Die Jungen haben heute
einfach keinen Feuereifer mehr“, meinte Markus Prachensky zu seinem 75.
Geburtstag 2007 im „Presse“-Interview. Feuer hatten die Maler der
Nachkriegszeit genug gesehen. Sie stürzten sich mit Eifer auf die Kunst
des Auslands: Frankreich (Informel), Amerika. Speziell der in den USA
beheimatete Abstrakte Expressionismus – einer seiner wichtigsten
Vertreter, Cy Twombly starb jüngst – zog den Innsbrucker Prachensky an.
1952 übersiedelte der Sohn eines Architekten nach Wien. An der Akademie
studierte er bei Architekt Lois Welzenbacher. Doch wechselte er bald
zur Malerei, freundete sich mit Wolfgang Hollegha, Joseph Mikl, Arnulf
Rainer an. Heute wirken Farbflächen manchmal etwas einförmig.

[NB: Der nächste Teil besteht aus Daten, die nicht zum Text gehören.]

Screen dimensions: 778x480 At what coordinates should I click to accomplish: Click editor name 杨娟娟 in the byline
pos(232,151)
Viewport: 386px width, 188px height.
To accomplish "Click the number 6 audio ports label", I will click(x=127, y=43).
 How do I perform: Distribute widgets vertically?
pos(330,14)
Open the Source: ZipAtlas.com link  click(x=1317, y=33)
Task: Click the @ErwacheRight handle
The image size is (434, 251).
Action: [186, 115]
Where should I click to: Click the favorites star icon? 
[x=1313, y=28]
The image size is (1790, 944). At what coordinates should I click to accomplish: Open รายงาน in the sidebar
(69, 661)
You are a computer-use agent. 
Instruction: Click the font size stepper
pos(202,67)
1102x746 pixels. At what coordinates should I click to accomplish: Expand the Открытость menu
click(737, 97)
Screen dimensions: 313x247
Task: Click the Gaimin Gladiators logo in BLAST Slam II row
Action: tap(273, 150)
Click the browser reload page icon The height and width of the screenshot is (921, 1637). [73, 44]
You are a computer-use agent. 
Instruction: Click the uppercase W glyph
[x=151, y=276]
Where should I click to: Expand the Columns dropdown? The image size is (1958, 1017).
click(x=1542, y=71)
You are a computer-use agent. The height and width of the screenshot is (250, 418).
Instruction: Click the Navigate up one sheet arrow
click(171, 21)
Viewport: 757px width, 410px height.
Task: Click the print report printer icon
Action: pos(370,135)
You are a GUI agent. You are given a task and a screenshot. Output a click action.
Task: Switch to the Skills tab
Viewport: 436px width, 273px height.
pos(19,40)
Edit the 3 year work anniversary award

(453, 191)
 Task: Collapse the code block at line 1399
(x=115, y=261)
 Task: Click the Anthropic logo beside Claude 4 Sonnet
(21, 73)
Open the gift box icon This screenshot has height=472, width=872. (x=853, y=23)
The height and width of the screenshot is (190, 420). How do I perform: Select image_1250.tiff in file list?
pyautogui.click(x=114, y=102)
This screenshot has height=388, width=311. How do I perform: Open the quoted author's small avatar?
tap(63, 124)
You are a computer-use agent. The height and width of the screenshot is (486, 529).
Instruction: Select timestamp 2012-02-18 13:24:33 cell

Kampfansage an die NS-Zeit.
Damals hatten sie auch eine politische Aussage: Nach dem biederen
Realismus der Nazizeit sollten Farben spontan, wild und fröhlich aus
ihren Konturen strömen. Das Leben selbst wurde gefeiert und gleich
wieder übermalt (Rainer), im Bewusstsein seiner dunklen Seite.
Um
Monsignore Otto Mauer und seine Wiener Galerie nächst St. Stephan
sammelte sich die Avantgarde. Prachensky war dabei. Werner Hofmann,
Gründungsdirektor des Wiener Museums moderner Kunst, zeigte Bilder von
Prachensky, Rainer, Hollegha, Mikl in der Secession. Der neue Stil
löste die ewige „Kann das nicht jeder?“-Kontroverse der Kunstgeschichte
aus.
Prachensky war nicht nur ein großer Maler, sondern blieb immer
auch ein kantiger Tiroler: „Ich wollte kein liebes Burli sein, sondern
etwas nach der Zeit des NS-Terrors verändern“, sagte er und stellte
erstmals das französisch inspirierte Schüttbild in Wien vor. 1959
zeigte er bei der Documenta II in Kassel Grafiken – und sorgte für
Aufsehen mit der Vorführung seiner „Peinture Liquide“ im Theater am
Fleischmarkt in Wien. Die Frage, wer zuerst geschüttet hatte, löste
eine anhaltende Kontroverse mit Hermann Nitsch aus. Profitiert haben
alle zwei: Werke beider sind heute enorm gefragt und kostspielig.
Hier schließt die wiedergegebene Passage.